It would weaken the Security Council veto, which serves U.S. interests at the U.N.
This article appeared in The Wall Street Journal on August 16, 2020. Click here to view the original article.
By John Bolton
August 16, 2020
For the U.S., there is one point of high principle worth dying in a ditch for at the United Nations: Never impair the Security Council veto. That’s what President Trump is preparing to do, exacerbating President Obama’s mistakes in negotiating the 2015 Iran nuclear deal.
Mr. Trump rightly withdrew from that agreement in May 2018. The attendant renewal of U.S. sanctions, although imperfectly implemented, brought crushing economic pressure against Tehran. Even so, despite Iran’s continuing violations of the agreement and its widespread belligerent and terrorist-supporting activities, this diplomatic zombie still lurks in the minds of its progenitors, threatening a return next year. Iran Deal 2.0 could come in a Biden administration or even in a second Trump term. The president confidently predicted he could negotiate one in four weeks.
Among the 2015 agreement’s many grievous mistakes was setting a 2020 expiration date on a broad Security Council arms embargo against Iran that specifically enumerates several categories of sophisticated and heavy weapons systems, especially ballistic missiles and their components. There was no reason for Mr. Obama to make this concession except his zeal to make a deal.
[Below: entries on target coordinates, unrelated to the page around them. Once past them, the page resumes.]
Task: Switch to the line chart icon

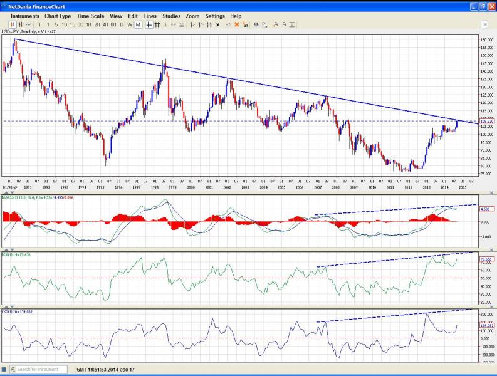Action: click(29, 24)
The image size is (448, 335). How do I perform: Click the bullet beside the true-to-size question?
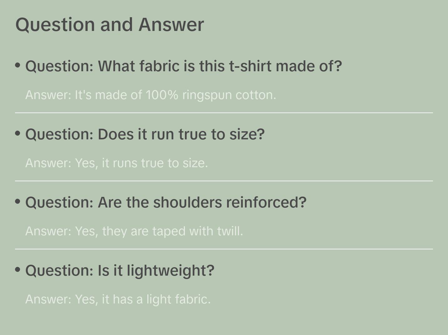pyautogui.click(x=18, y=133)
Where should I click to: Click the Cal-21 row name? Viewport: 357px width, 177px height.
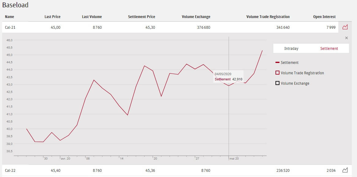10,28
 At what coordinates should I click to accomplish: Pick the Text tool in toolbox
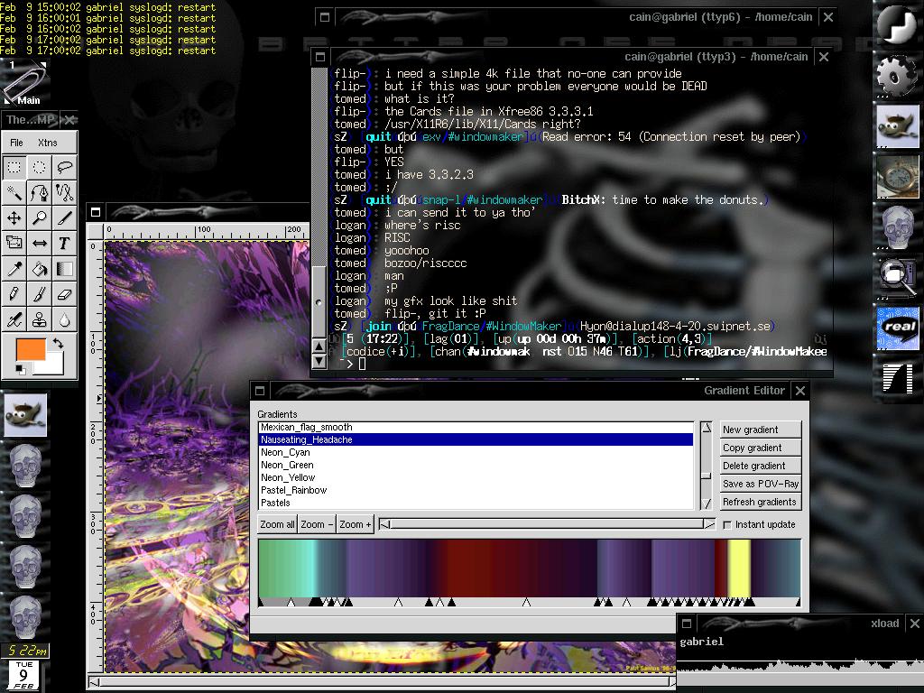tap(64, 243)
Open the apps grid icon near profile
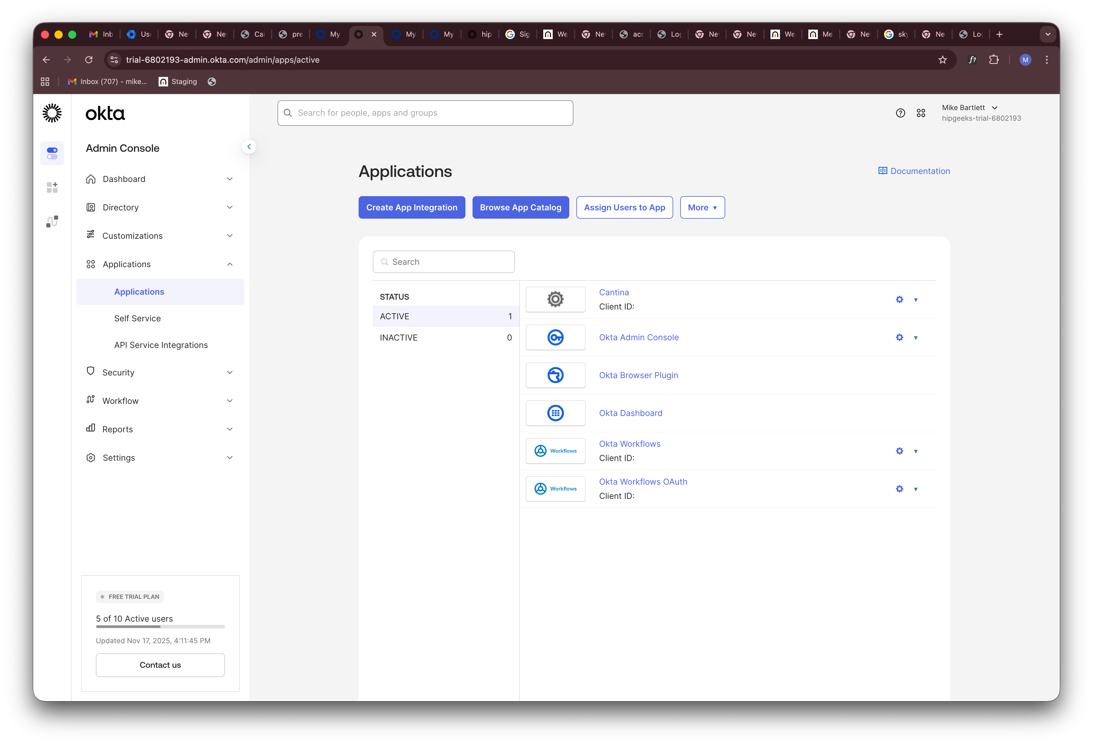The image size is (1093, 745). (921, 113)
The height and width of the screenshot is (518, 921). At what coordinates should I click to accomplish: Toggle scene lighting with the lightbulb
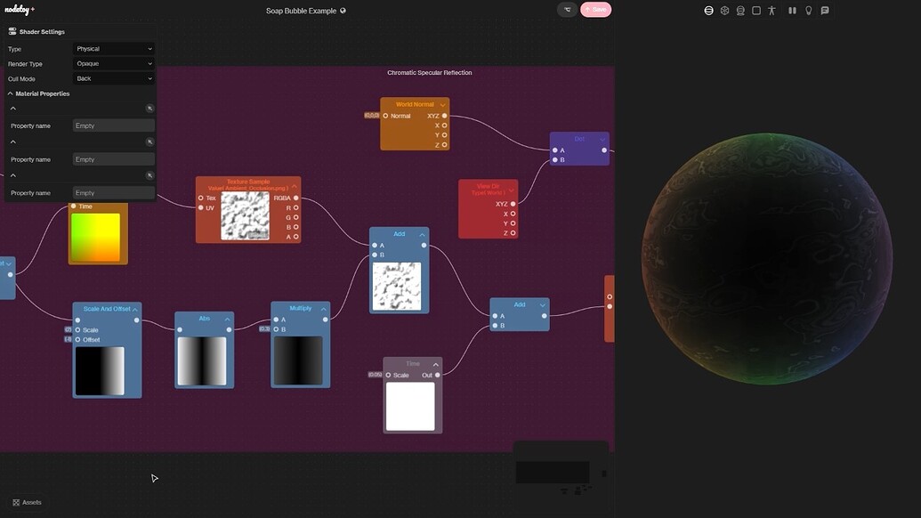tap(807, 9)
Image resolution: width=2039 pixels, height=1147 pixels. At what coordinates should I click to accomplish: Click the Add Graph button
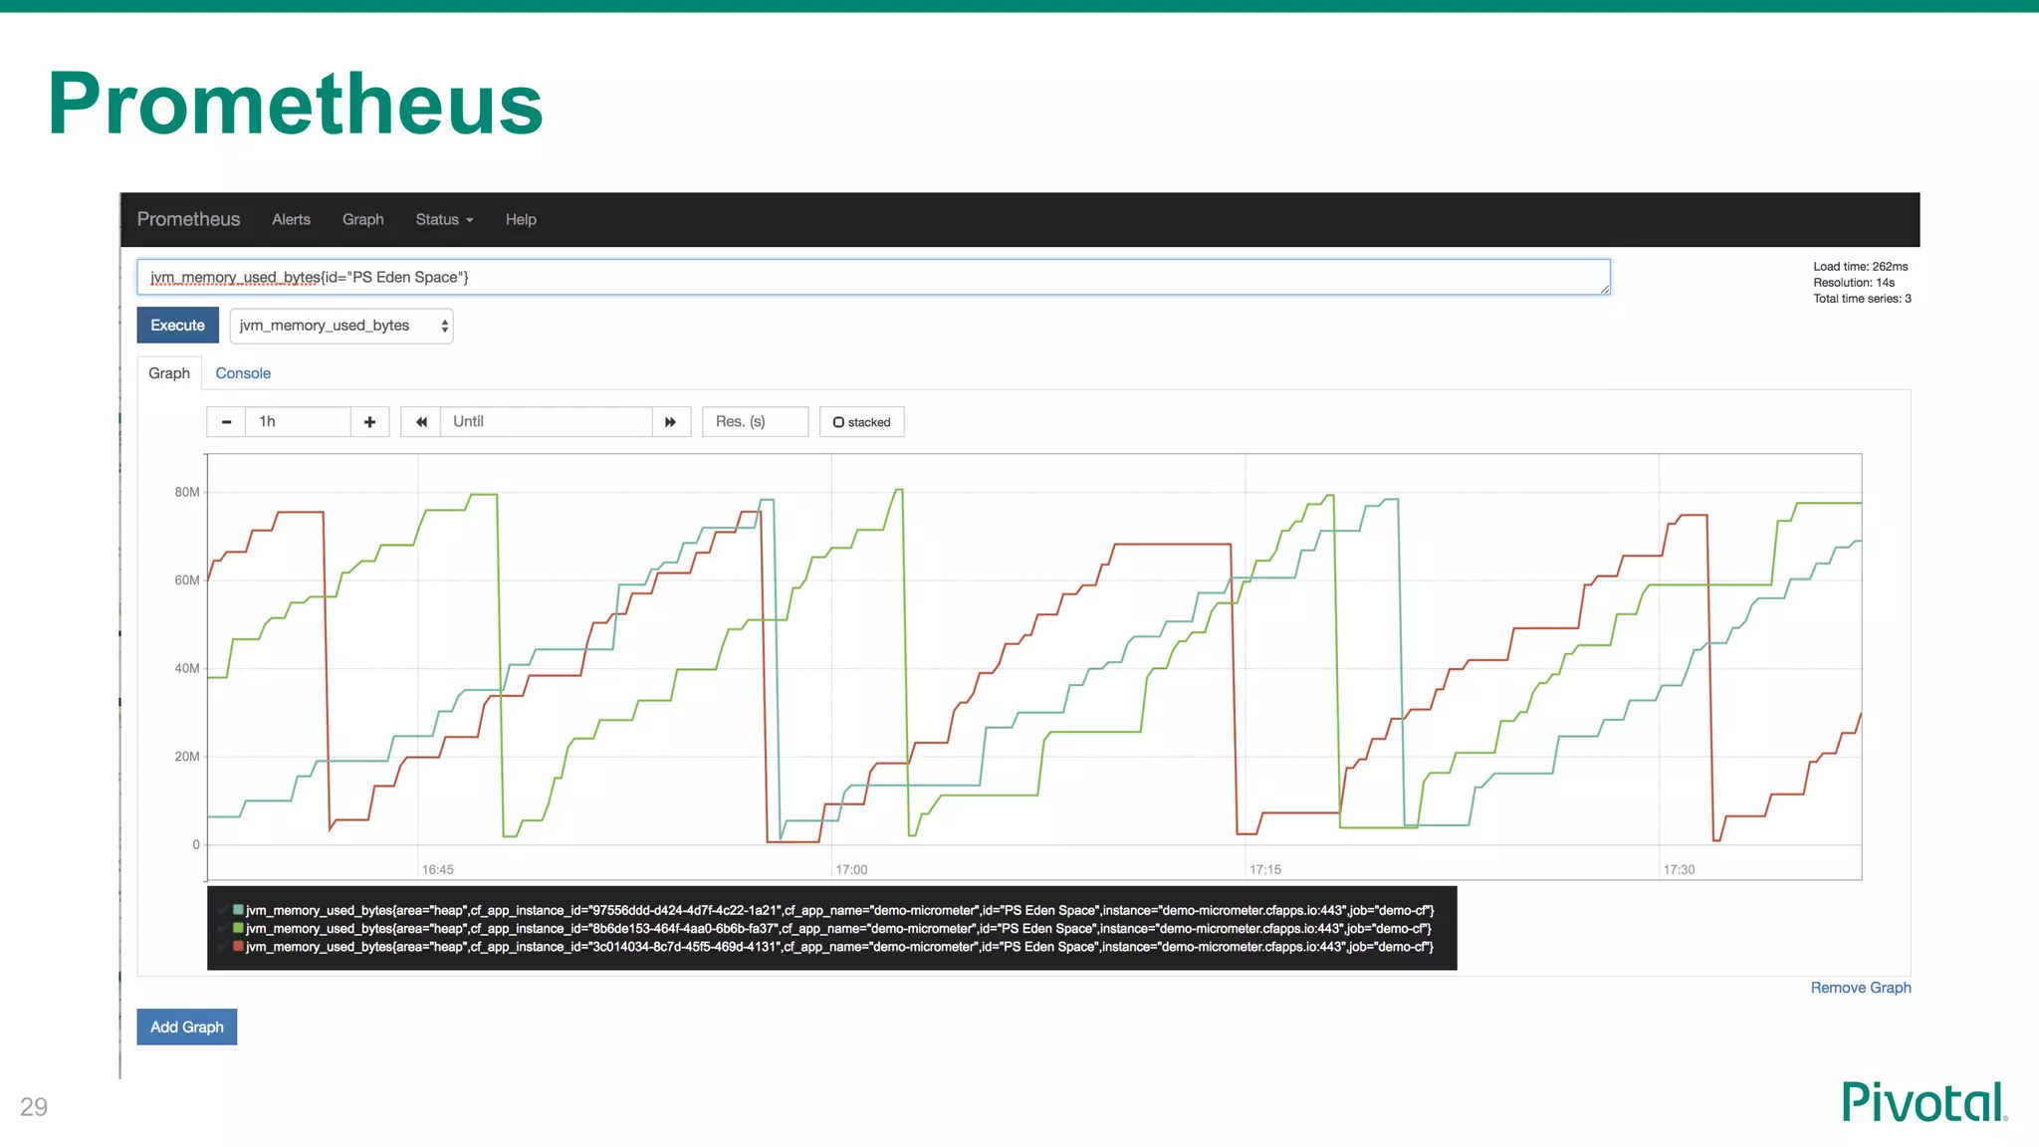tap(187, 1028)
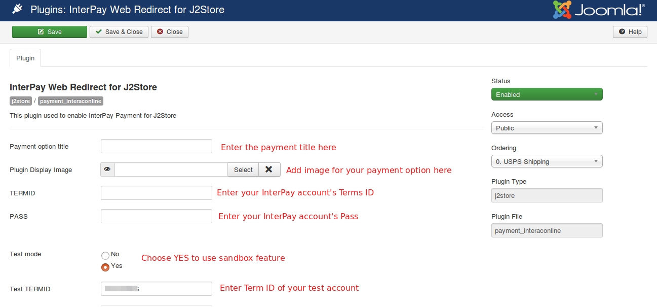Clear the plugin display image with X button
Screen dimensions: 657x307
[x=269, y=170]
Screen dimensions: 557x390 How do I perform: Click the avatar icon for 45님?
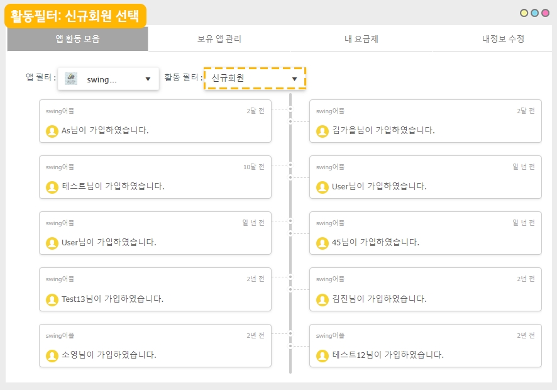point(323,243)
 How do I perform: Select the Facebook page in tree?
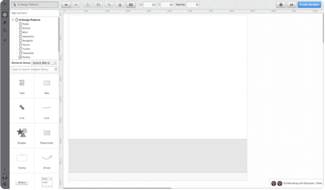coord(28,53)
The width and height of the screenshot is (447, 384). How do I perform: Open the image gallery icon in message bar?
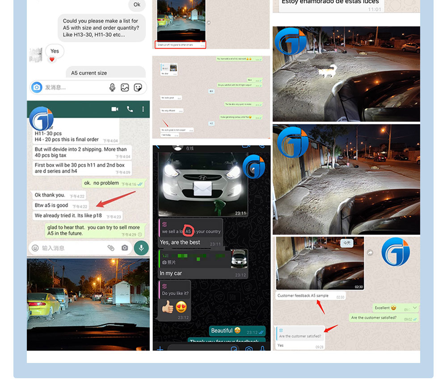125,88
On Friday the Trump administration tried to extend the council’s embargo, but failed devastatingly; the vote was 2-2 with 11 abstentions; both Russia and China voted no. Approval required nine votes and no vetoes.
The administration had threatened, if the extension failed, to invoke the deal’s “snapback” mechanism and renew all suspended sanctions. Paragraph 11 of Security Council Resolution 2231 provides that a “participant state” in the nuclear deal, asserting “significant non-performance of commitments” thereunder, can force a Security Council vote on snapback within 30 days. That entails a new resolution authorizing the continued suspension of the sanctions, which the U.S. would veto, ensuring that they come back into effect.
The agreement’s backers argue that Washington, having withdrawn from the deal, has no standing to invoke its provisions. They’re right. It’s too cute by half to say we’re in the nuclear deal for purposes we want but not for those we don’t. That alone is sufficient reason not to trigger the snapback process. Why afford any American legitimacy to this misbegotten creature? Further, the U.N. Charter allows no vetoes to decide “procedural” questions, and that is how between nine and 13 members may categorize, and thereby stymie, Mr. Trump’s ploy.
But the real injury is done when a second U.S. administration in five years even attempts, successfully or not, to take actions that undercut America’s veto. The damage here is potentially permanent.
The veto wasn’t widely popular in 1945 when the U.N. Charter was adopted. The idea of eliminating or curtailing it never died. Eleanor Roosevelt and others repeatedly urged against exercising the veto, saying such forbearance demonstrated “moral superiority.” So powerful was this mindset that not until 1970 did Washington first use the power. Thereafter, America has wielded the veto forcefully, largely to protect Israel and other allies.
The U.S. has risked endangering the veto before, notably by introducing the 1950 Uniting for Peace resolution in the General Assembly. Because Moscow had boycotted the Security Council after North Korea invaded the South, Washington was able to obtain the council’s authorization to repel the attack. When the Soviets ended the boycott and threatened vetoes of further Korea measures, America proposed vesting the General Assembly, which had a large pro-U.S. majority, with greater responsibility for international peace and security.
Britain saw the trap immediately. As Dean Acheson wrote, London “wisely forecast the dangers of the idea in the future if the then-majority in the United Nations should give way to one holding contrary views.” He confessed, however, that “present difficulties outweighed possible future ones, and we pressed on.” Sidestepping Russia’s veto seemed attractive, but Uniting for Peace was a potential disaster—averted only because the General Assembly’s own increasing impotence and irrelevance saved the Security Council from political collapse, the fate that befell the assembly.
The snapback concept could be substantially more threatening, enervating the council under the ironic guise of making it more effective. The next time it proves useful to some or all of the permanent members to propose a snap back or similar device to avoid the veto, pressure to acquiesce so as to avoid unnecessary disputes at the U.N. will mushroom. The process may be gradual, but it is nonetheless threatening, either under U.S. administrations that look for temporary deals rather than long-term strategy or ones that overvalue multilateral approbation and tranquility at the U.N. We should skip this experiment.